George Segal Pastels

GEORGE SEGAL PASTELS

At Jill Newhouse Gallery

A delight in the mark, a delight in the color, a delight in the shimmer. -- George Segal

Jill Newhouse Gallery 4 East 81st Street New York 10028 Tel: (212) 249-9216 www.jillnewhouse.com

Although best known as a sculptor, George Segal (1924 – 2000) drew throughout his career. Using pastels provided him with a space to play and experiment without judgment. In a 1977 interview, Segal said, “I like plaster because plaster is infinite and you can do anything. I like pastels because you get a big box with every color in it. You just pick up the color you like.” 1 He found freedom in the act of drawing, which, unlike painting and sculpture, did not beg to be finished, allowed him to focus on a model’s single gesture, and let him to use the pre-set colors from his pastel box. As his career developed, he eventually understood how his work in sculpture and drawing influenced each other. No matter the media, Segal was interested in nuanced gestures in monumental form. Segal used drawing in pastel as an outlet for his love of color which, in the 1950s-60s, was not reflected in his stark, white, sculpture. These early drawings were heavily influenced by de Kooning and Matisse. Expressionist in style, they depicted women in fully realized spaces, drawn with heavily worked color. By the late 1960s, Segal’s drawing style changed. Thinking of Mondrian’s early Chrysanthemum drawings he focused on the model and simplified the line to create works that were about negative space and the relationship between objects. Segal limited the palette and relied on bright, contrasting colors to create energized lines and spaces. He closely cropped the figure, filling the paper with the nude body. “I became concerned with big simple spaces, big masses of color, monumental form.” 2 Although Segal did not see the drawings of the earlier period as relating to his sculpture, this new style was revelatory. He came to understand the influence each medium had on the other and that his pastel drawing had in fact predicted developments in his sculpture. This realization allowed Segal to see how negative space in his large, life-size works, expressed intimate relationships between objects. With this in mind, around 1974, he began a series of brightly colored wall reliefs which had the nuance and sensitivity already present in the pastels. Intimate gestures were made monumental.

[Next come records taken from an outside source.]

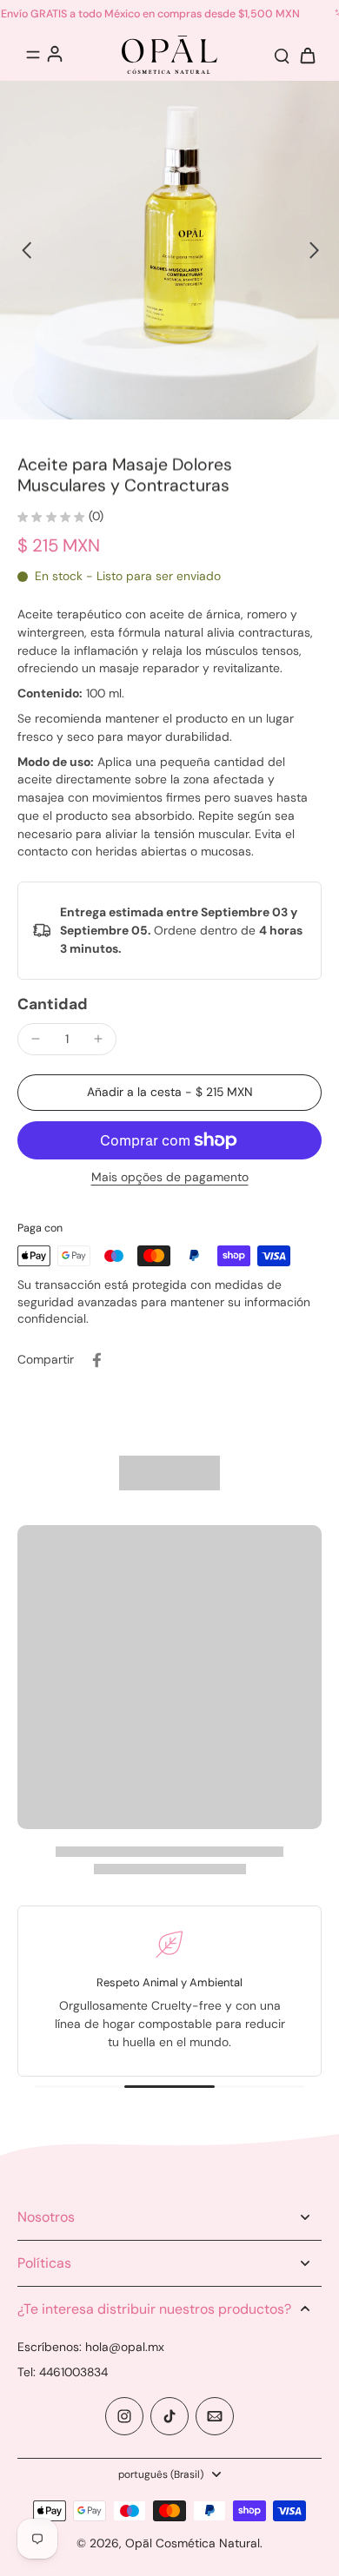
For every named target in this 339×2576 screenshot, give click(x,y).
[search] (282, 54)
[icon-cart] (302, 54)
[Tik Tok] (169, 2416)
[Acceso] (54, 53)
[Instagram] (124, 2416)
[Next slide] (313, 249)
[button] (169, 1092)
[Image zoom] (169, 250)
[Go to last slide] (26, 249)
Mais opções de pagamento (170, 1178)
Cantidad (52, 1004)
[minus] (35, 1039)
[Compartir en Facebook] (96, 1360)
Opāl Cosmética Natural (192, 2543)
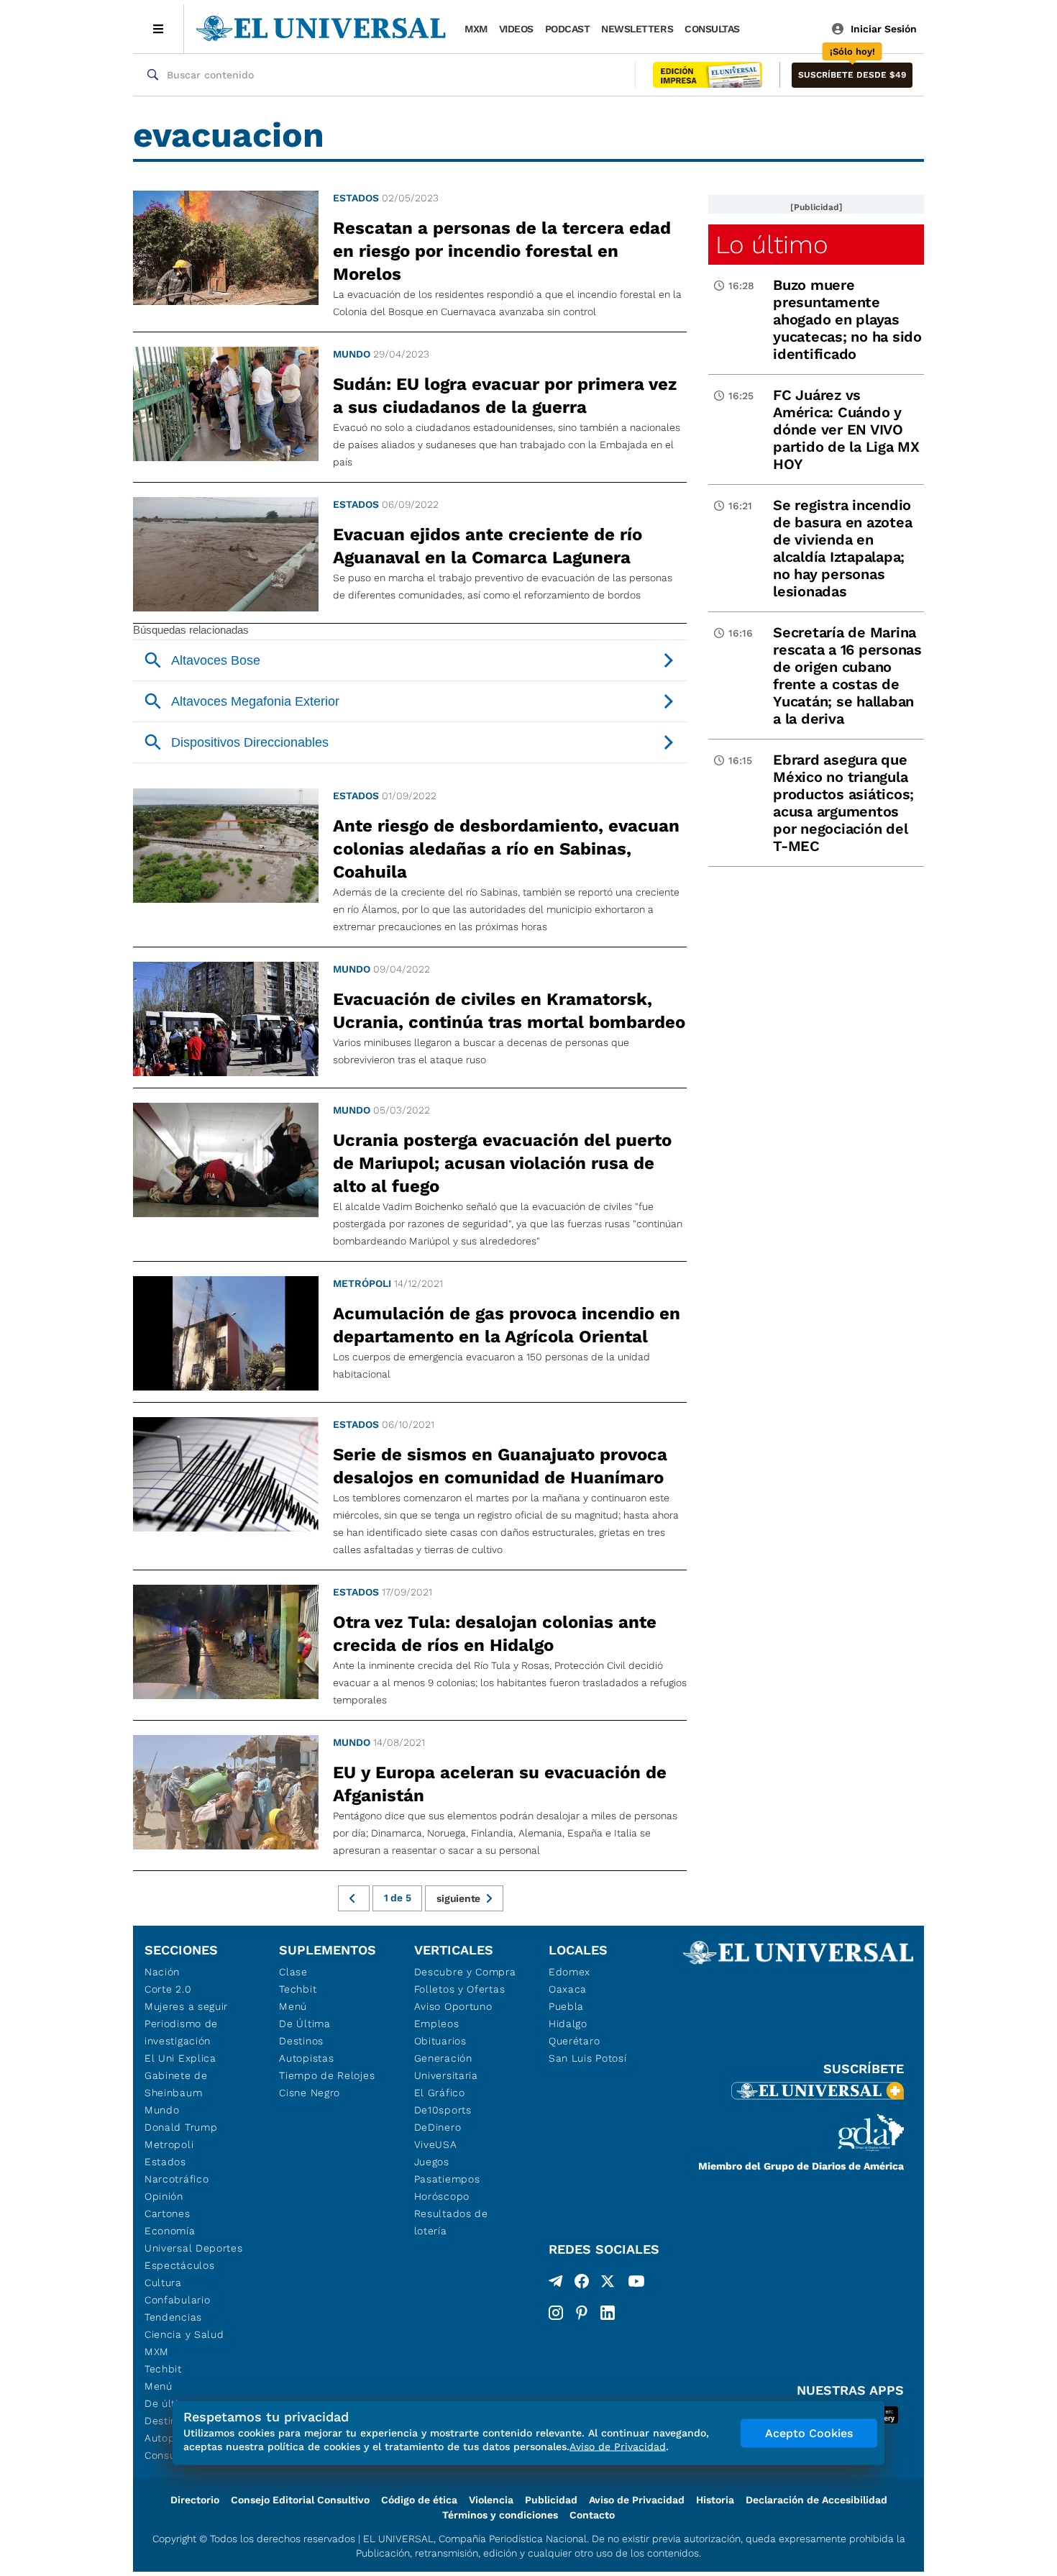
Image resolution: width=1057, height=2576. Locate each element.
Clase (293, 1971)
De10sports (443, 2110)
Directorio (194, 2500)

The pastels on the following pages are from 1964 - 1972. They show the dramatic bright color and cropping that eventually led to Segal’s wall reliefs.

Christa Savino, Director JNG, 2014

1 Constance W. Glenn and George Segal, “A Conversation with the Artist,” in George Segal: Pastels 1957-65 excat The Art Galleries, California State University Long Beach, Oct. 17 – Nov. 6, 1977, p. 8. 2 Ibid. p. 6.